Armenia - Domestic policy

Kocharyan has called for a strong security system with an efficient and disciplined army as the best way to maintain peace in the region. His cabinet was initially composed of many professional economists as well as holdovers such as Defense Minister Vazgen Sarkisyan and National Security Minister Serzh Sarkisyan (later named head of the presidential staff). His government, however, has been roiled by several changes in the prime ministership. Kocharyan's appeals to the diaspora were reflected in his appointment of Varden Oskanyan, a former U.S. citizen, as foreign minister. He rewarded the ARF for its support by naming an ARF leader (who pledged nonpartisanship) as minister of education and culture. Kocharyan also called for the development of civil service standards to prevent nepotism in acquiring government posts. He pledged that the activities of government officials would be public and open to oversight, and that they would declare the sources and amount of their incomes to foster both democratic and noncorrupt governance. After legislative elections in May 1999, the strong showing of the Unity bloc of parties led Kocharyan to accept the bloc's co-head, former Defense Minister Sarkisyan, as the new prime minister. Sarkisyan's assassination in October 1999 (see below) led to the appointment of Aram Sarkisyan, who was, in turn, ousted by Kocharyan in May 2000.
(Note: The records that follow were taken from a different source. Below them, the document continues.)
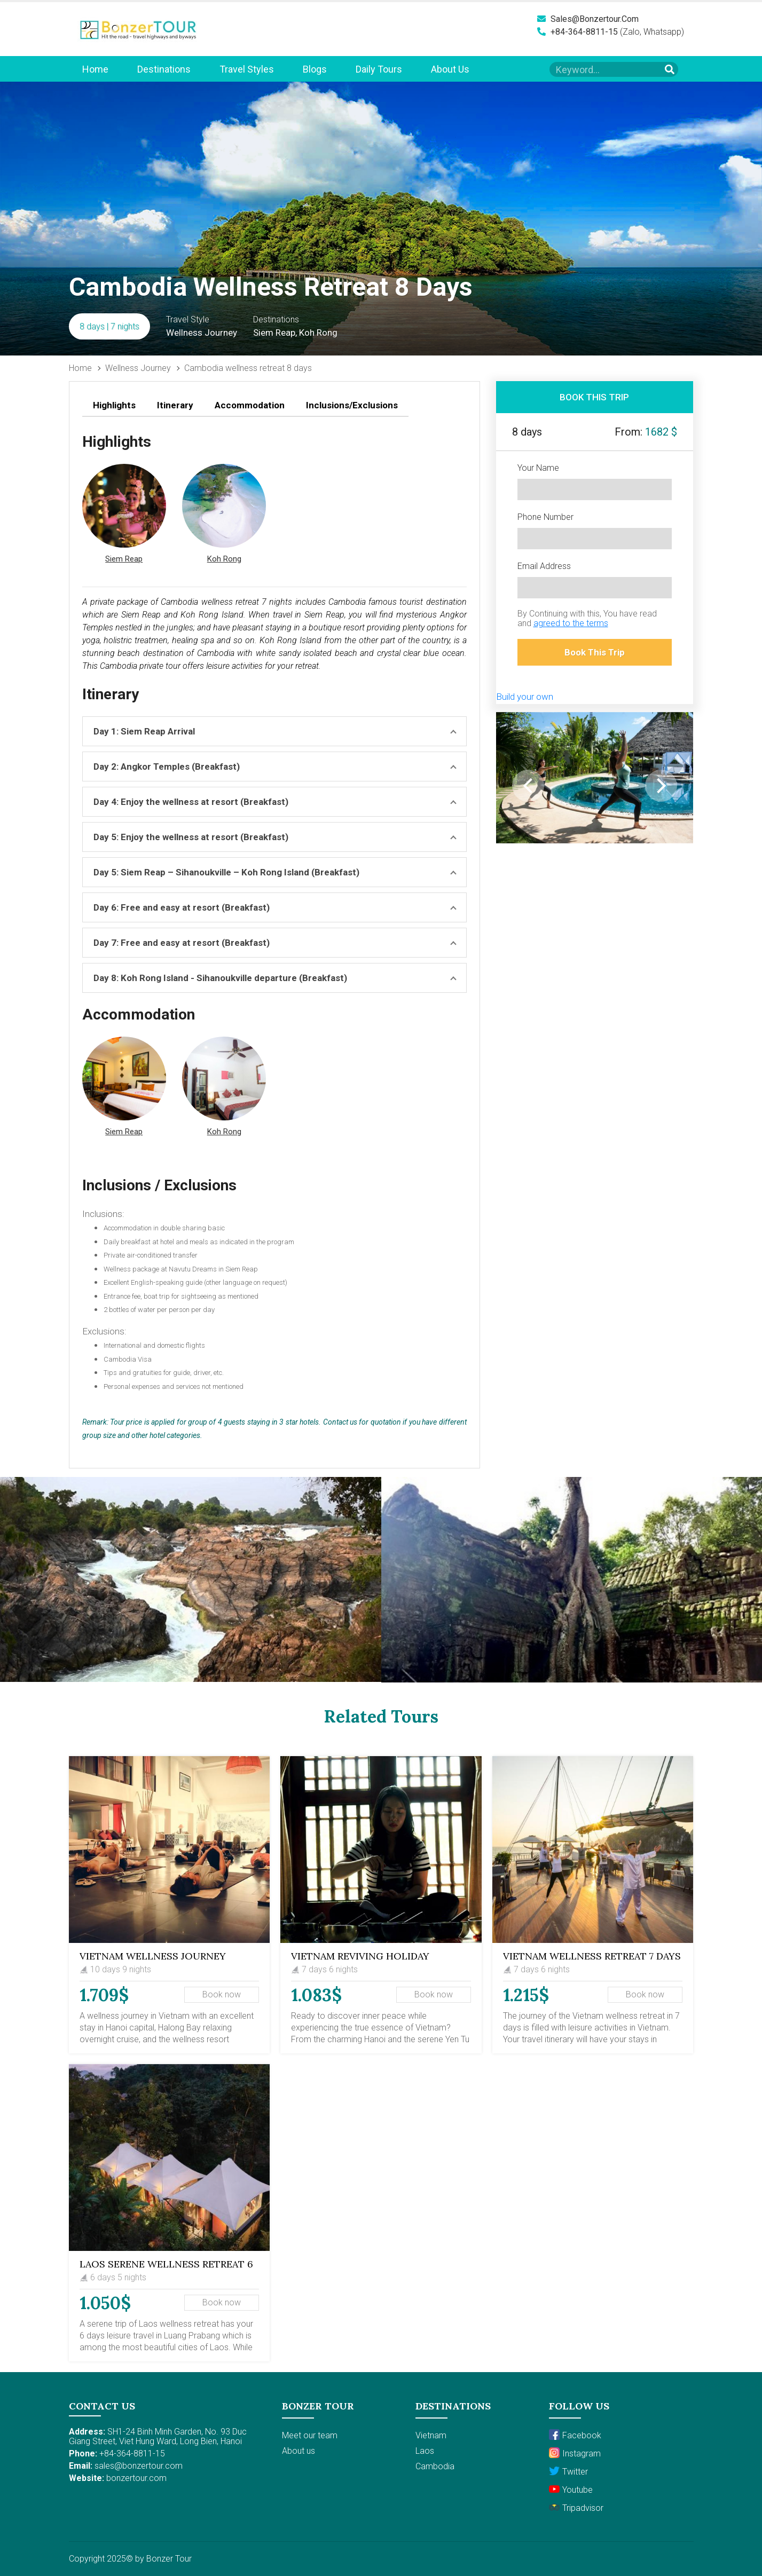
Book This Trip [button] (594, 652)
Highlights (114, 405)
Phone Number (545, 517)
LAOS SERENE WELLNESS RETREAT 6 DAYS (166, 2269)
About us (450, 69)
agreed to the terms (570, 623)
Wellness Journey (138, 368)
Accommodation (250, 405)
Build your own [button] (524, 696)
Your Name (538, 468)
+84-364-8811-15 (577, 32)
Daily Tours (379, 69)
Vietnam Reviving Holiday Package (360, 1961)
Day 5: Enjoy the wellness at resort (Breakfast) (190, 837)
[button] (124, 515)
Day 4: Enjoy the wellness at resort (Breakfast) (190, 801)
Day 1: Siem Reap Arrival (144, 731)
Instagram (575, 2453)
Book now (221, 1994)
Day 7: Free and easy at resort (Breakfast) (181, 942)
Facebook (575, 2434)
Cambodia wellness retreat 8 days (248, 368)
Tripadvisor (576, 2507)
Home (95, 69)
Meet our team (309, 2435)
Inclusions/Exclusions (352, 405)
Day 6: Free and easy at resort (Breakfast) (181, 907)
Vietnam (430, 2435)
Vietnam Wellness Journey (153, 1956)
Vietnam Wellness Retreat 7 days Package (592, 1961)
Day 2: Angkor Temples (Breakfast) (166, 766)
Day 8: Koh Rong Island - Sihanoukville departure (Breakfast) (220, 978)
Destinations (164, 69)
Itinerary (175, 405)
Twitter (568, 2471)
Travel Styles (246, 69)
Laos (424, 2451)
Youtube (571, 2489)
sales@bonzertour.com (588, 19)
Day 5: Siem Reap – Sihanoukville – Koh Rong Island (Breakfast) (226, 872)
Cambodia (434, 2466)
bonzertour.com (136, 2478)
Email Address (544, 566)
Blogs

Kocharyan has expressed his determination to turn Armenia into the leading economic power in the region. Kocharyan placed partial blame for Armenia's current economic slump on the previous government's lassitude regarding economic reforms. He has called for the development of small and medium-sized enterprises in such sectors as mining, chemicals, machine tools, and electronics. The Armenian Statistics Department reported in February 2000 that economic growth in 1999 exceeded 3%, with the best performance in industry. Inflation was about 2%. Minister of Privatization Pavel Kaltakhchan stated that the government budget had received more than expected amounts from privatization during 1999. He also reported that Armenia had privatized 1,500 large-scale enterprises and about 7,000 small enterprises over the past six years, that it planned to transfer another 500 enterprises to private ownership in 2000, including large plants and factories, and that 75% of Armenia's GDP is being produced in the private sector. Negative economic trends in 2000 flowed from policy paralysis, and a lack of investor confidence following the October 1999 government assassinations. The government, in early 2000, was forced to reduce its planned budget spending by US $32 million, and further cuts were anticipated. Kocharyan increasingly criticized Prime Minister Aram Sarkisyan as unable to exercise the budgetary and tax discipline necessary to pay government wages and pensions.

Illustrating the ongoing challenges faced by Kocharyan, on 27 October 1999, gunmen entered the legislature and opened fire on deputies and officials, killing Sarkisyan and Demirchyan, two deputy speakers, the minister and former president of Nagorno-Karabakh, Leonard Petrosyan, and three others. The purported leader of the gunmen claimed they were targeting Sarkisyan and were launching a coup to "restore democracy" and end poverty, and took dozens hostage. President Kocharyan rushed to the legislature and helped negotiate the release of the hostages, promising the gunmen a fair trial. The killings appeared to be the product of personal and clan grievances. Abiding by the constitution, the legislature met on 2 November and appointed Armen Khachatryan as speaker (a member of the majority Unity bloc), and Kocharyan named Sarkisyan's brother Aram the new prime minister the next day, seeking to preserve political balances. Political infighting intensified. Appearing to implicate Kocharyan in the assassinations and hence force him from office, the military prosecutor investigating the assassinations (and linked to the Unity bloc) detained a presidential aide, who was released by court order in April. The Unity and Stability factions in the legislature also threatened to impeach Kocharyan in April 2000. Seeking to combat these challenges to his power, Kocharyan in May 2000 fired his prime minister and defense minister. In a national address on 3 May 2000, Kocharyan explained the firing by stating that the "constitution demands close work between the government and the president....Political games have become a way of life within the executive while at the same time the economic problems are snowballing."

Continuing his efforts to build a stable and united Armenia, Kocharyan emphasized that the central and regional governments must work together in 2002. He reinforced the central government's intentions to provide funding and services to the regions, but asked the regions for assurances that they will meet their financial obligations to the state treasury.